Whether she wants to talk to me, a nurse, a friend, or I hand her the newest ‘so you’re bleeding every month’ app, I hope that she can have all her questions answered. I especially want her to learn these three things that took me well into my twenties to wrap my immature brain around.

1. A Woman’s Responsibility

The one and only ‘sex talk’ I had with my parents was a one-sided ‘wait till you’re married’ with me nodding in the corner. In school I learned that the female anatomy looked a lot like the Dodge symbol and how the egg gets fertilized. I wish someone told me about what sex can mean to women, positive and negative. Teenage girls have the task of learning about sexuality in a way that meets their belief system and safely avoiding pregnancy at the same time. She has to learn all of this under the scrutiny of a society that is quick to slap labels on her reputation.

The responsibility you carry once you enter ‘womanhood’ should be revered, respected and talked about.  I wish I had learned in these adolescent years about the responsibility that comes with puberty and understanding your sexuality. The responsibility is there even if there isn’t the maturity yet to handle it.

Embracing your femininity; understanding the power you have as a woman; supporting and empowering your fellow women; and understanding you have equal rights as a man. These are some of the responsibilities that a woman must intertwine into her actions, and it starts as a teenager.

2. Listen to your Body

It wasn’t till my mid-twenties when I went off the pill to try and conceive that I actually started listening to my body.

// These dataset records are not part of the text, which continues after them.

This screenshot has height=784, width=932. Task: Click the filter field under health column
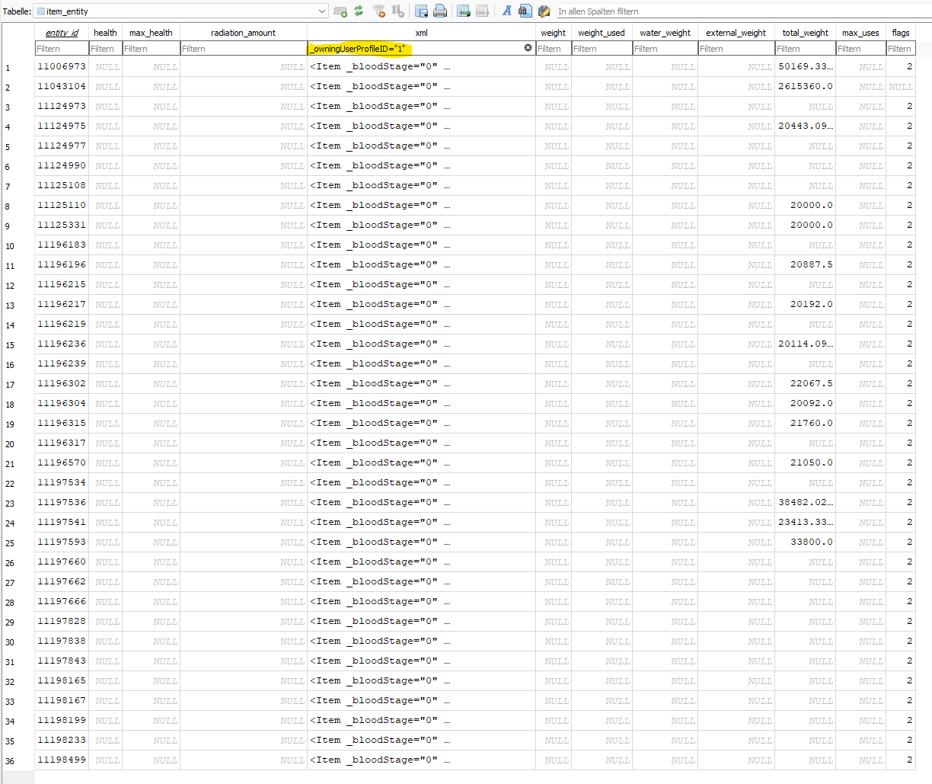[105, 49]
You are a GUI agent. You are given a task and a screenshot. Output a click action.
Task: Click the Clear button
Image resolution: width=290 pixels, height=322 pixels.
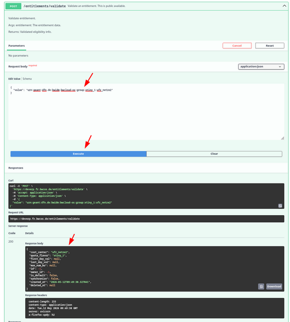214,154
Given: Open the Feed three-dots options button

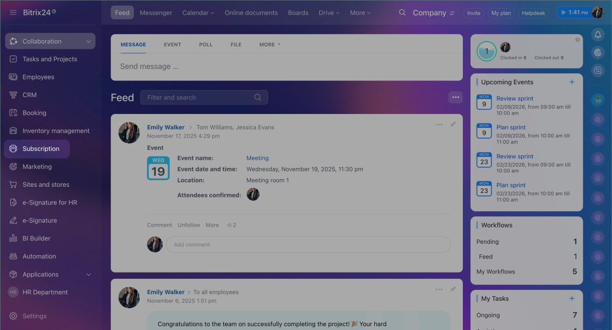Looking at the screenshot, I should (x=455, y=97).
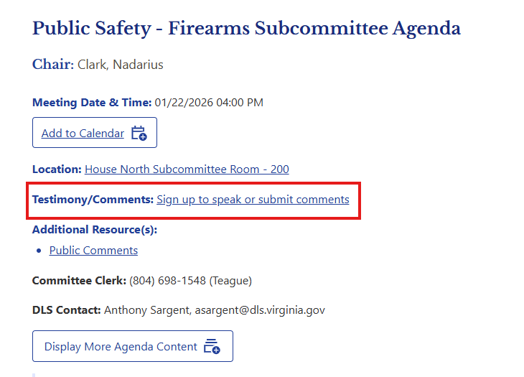This screenshot has width=524, height=377.
Task: Expand Display More Agenda Content
Action: (133, 346)
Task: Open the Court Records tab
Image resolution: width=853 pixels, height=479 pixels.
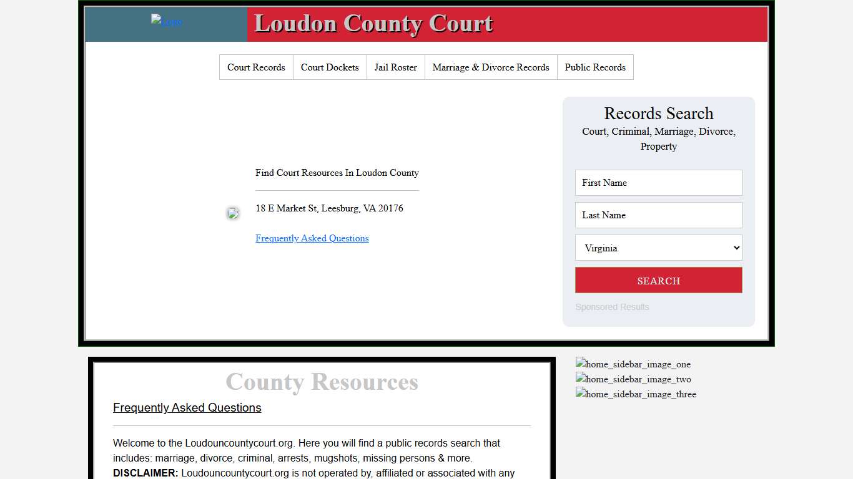Action: (256, 67)
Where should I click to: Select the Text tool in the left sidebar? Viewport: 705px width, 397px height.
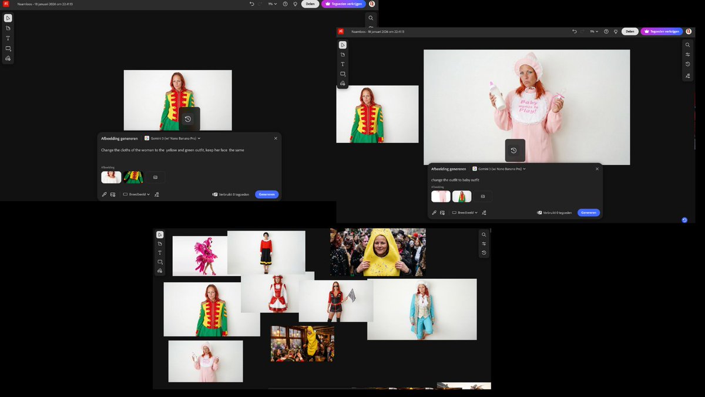(8, 38)
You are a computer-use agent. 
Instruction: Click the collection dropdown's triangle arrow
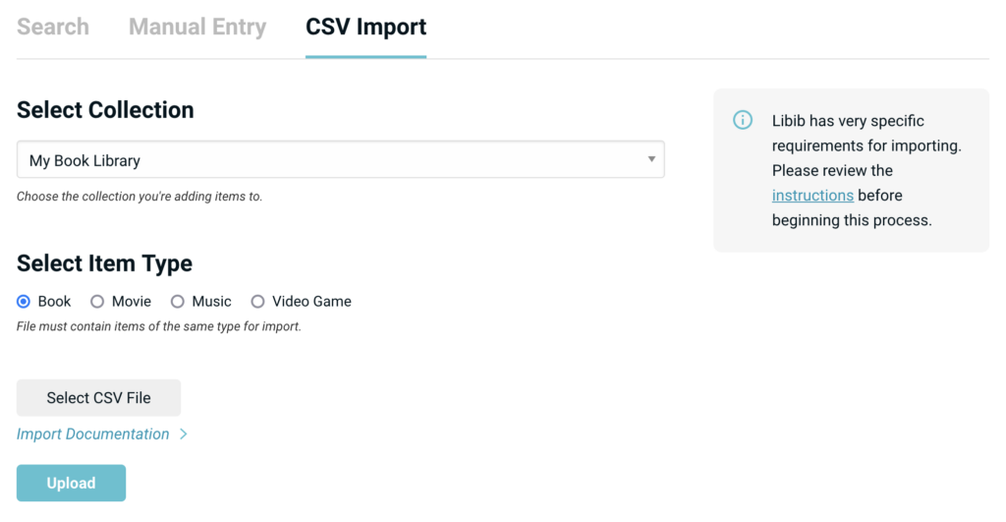(x=651, y=159)
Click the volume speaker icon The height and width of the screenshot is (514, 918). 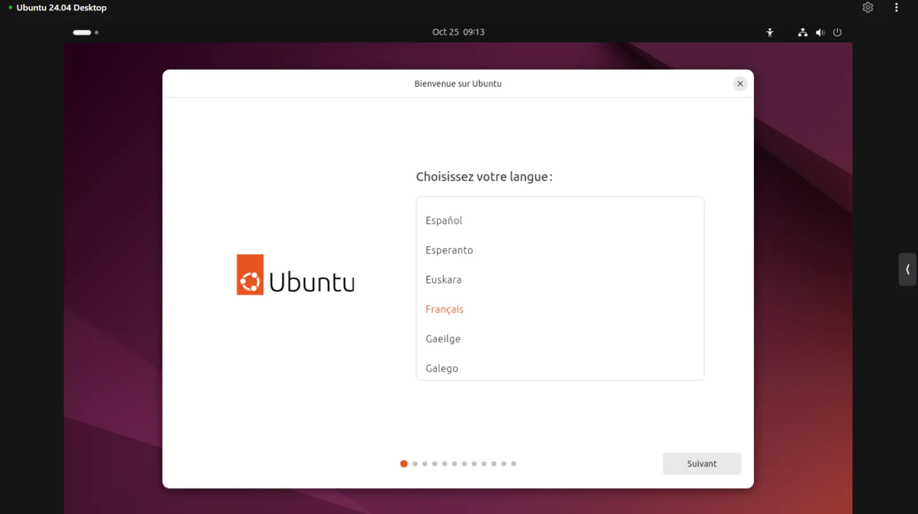pos(820,33)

I started learning I was actually having mood swings, peaks of sexuality, cravings and other symptoms at certain times of my cycle. For years prior, I took all of these symptoms out of context and mistook them for a reaction to external causes.

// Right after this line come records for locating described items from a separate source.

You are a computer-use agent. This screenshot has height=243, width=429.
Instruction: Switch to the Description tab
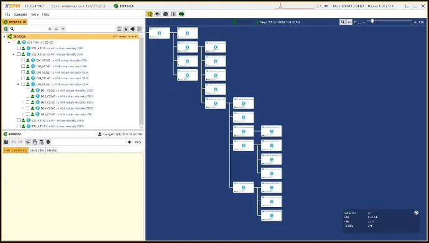pos(37,150)
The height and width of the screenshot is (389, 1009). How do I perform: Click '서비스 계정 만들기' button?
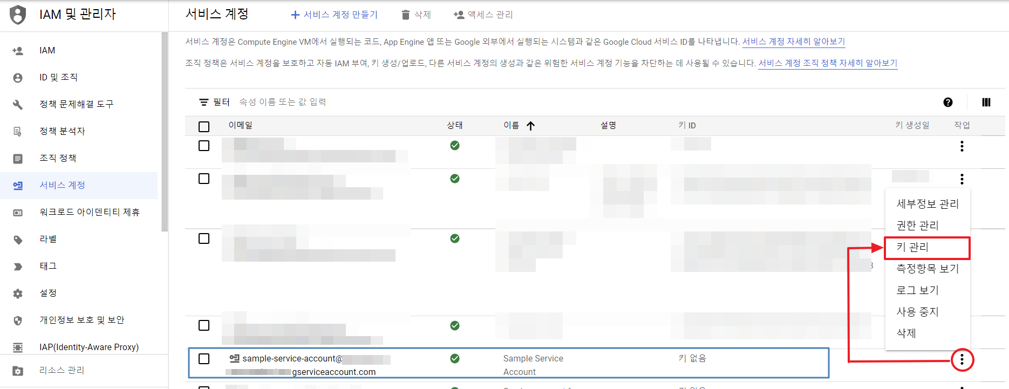pos(335,15)
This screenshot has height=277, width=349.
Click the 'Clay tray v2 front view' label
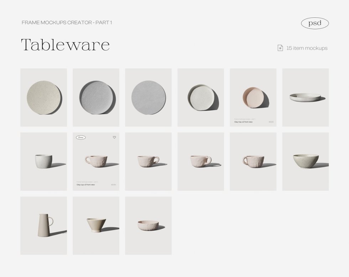pos(243,122)
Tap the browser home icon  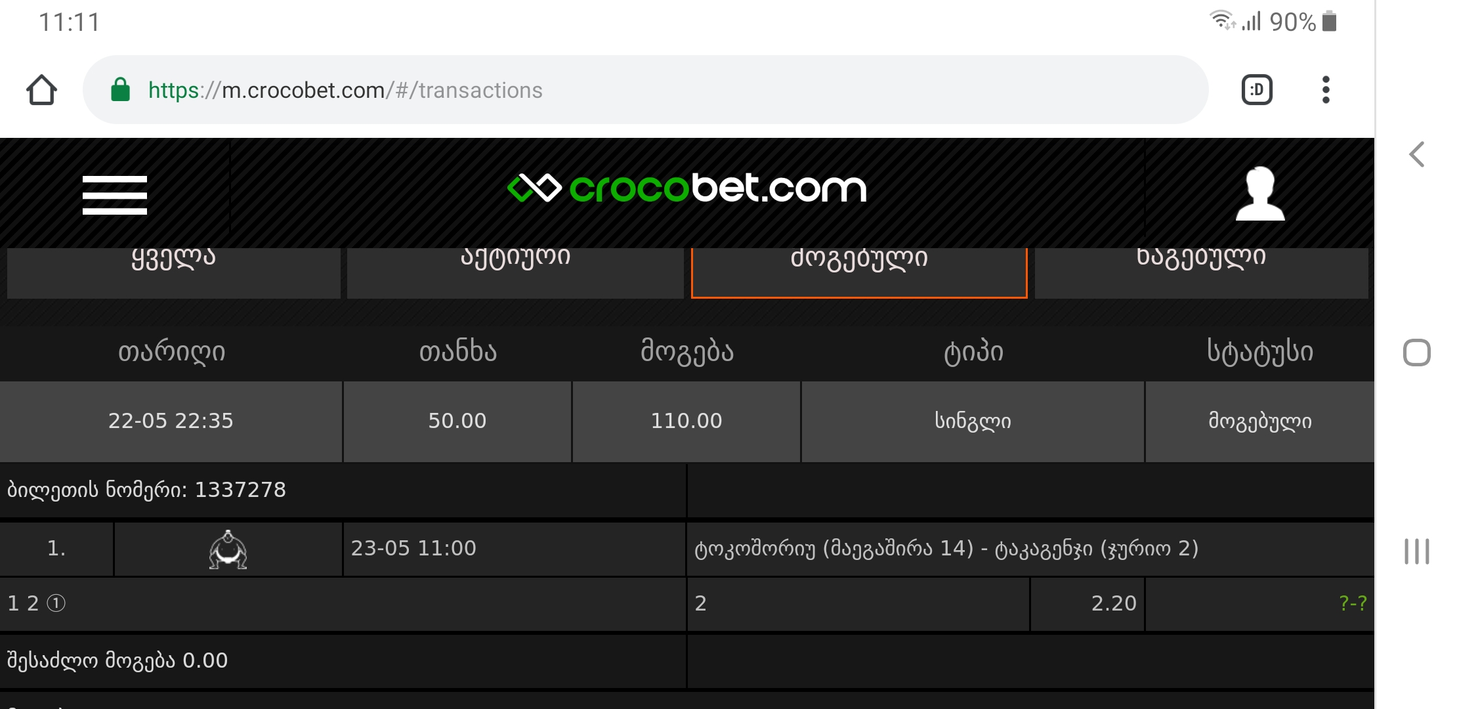[41, 90]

I took for granted that there is a rhythm to my body and I should learn it and respect it. Once I learned the rhythm I could have an explanation for how I was feeling and not let it affect my life. There is a comfort in this cycle, and knowing that every other single woman experiences it in some way.

Listening to your body as it cycles each month is the training to listen to your body on a daily basis. How food affects you, how you carry your body, where and when you are feeling something and most importantly why you might be feeling it.

3. Britney Was Right

You’re not a girl, not yet a woman. You can sing it in your shower or on the edge of a desert cliff and it is true for every teenage girl.

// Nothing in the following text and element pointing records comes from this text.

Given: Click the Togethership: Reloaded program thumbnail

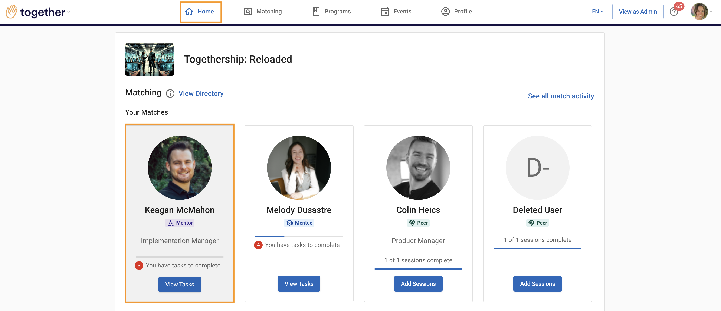Looking at the screenshot, I should 149,59.
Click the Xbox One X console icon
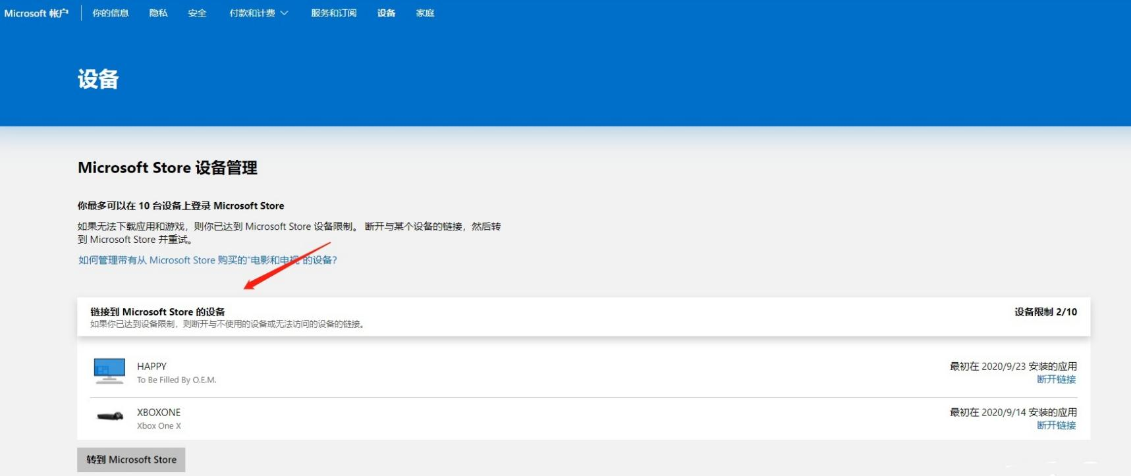The width and height of the screenshot is (1131, 476). tap(110, 416)
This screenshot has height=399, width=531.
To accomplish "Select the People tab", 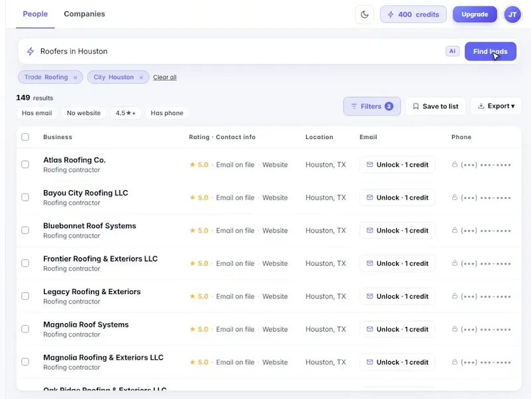I will (x=35, y=14).
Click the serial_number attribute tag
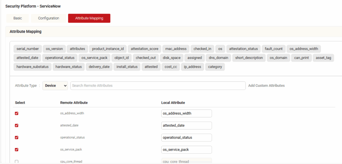The width and height of the screenshot is (342, 164). (x=28, y=49)
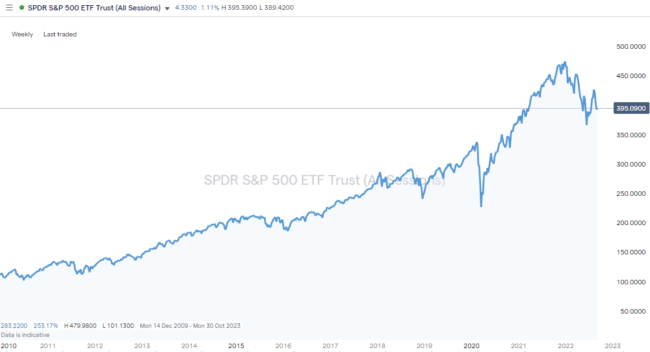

If you line up twenty teen girls against the wall you will get twenty different stages of girls trying to look like society’s idea of a perfect woman.  Some of them already posses this body and air to them, many of them don’t. It is a struggle on both ends of the spectrum but I’m familiar with the latter – the end of the spectrum that gets nicknames like ‘carpenter’s dream’ and wears socks and sandals.

It wouldn’t be till three years married and becoming pregnant that I finally felt ‘womanly’: curvy, capable, passionate, and purposeful. Yet, the 15 years from puberty to this time was filled with major dollars spent on padded bras and failed attempts to get that feeling and project that image to a society that expects every girl 16 and older to look like they came out of a Luke Bryan video.  Let’s take a moment for Luke Bryan…

Of course telling a teenage girl, “being a woman is so much more than how you look” and “let yourself grow up first” is as reasonable as “sure you can buy your back to school wardrobe with this fiver, there’s a bag sale at the thrift store!” Although all three situations were present in my life, I have no idea how to relate this to a teenage female brain. I can only repeat these words and hope they patch up some of the anguish and pressure my teen girl takes on in attempts to be womanly even if still in the process of becoming one.

If my words don’t work then I will keep polished up on my karaoke version of “I’m Not a Girl.” Most likely followed up with her involuntarily listening to me singing a marathon of ‘Girl-Power Ballads of the 90s’.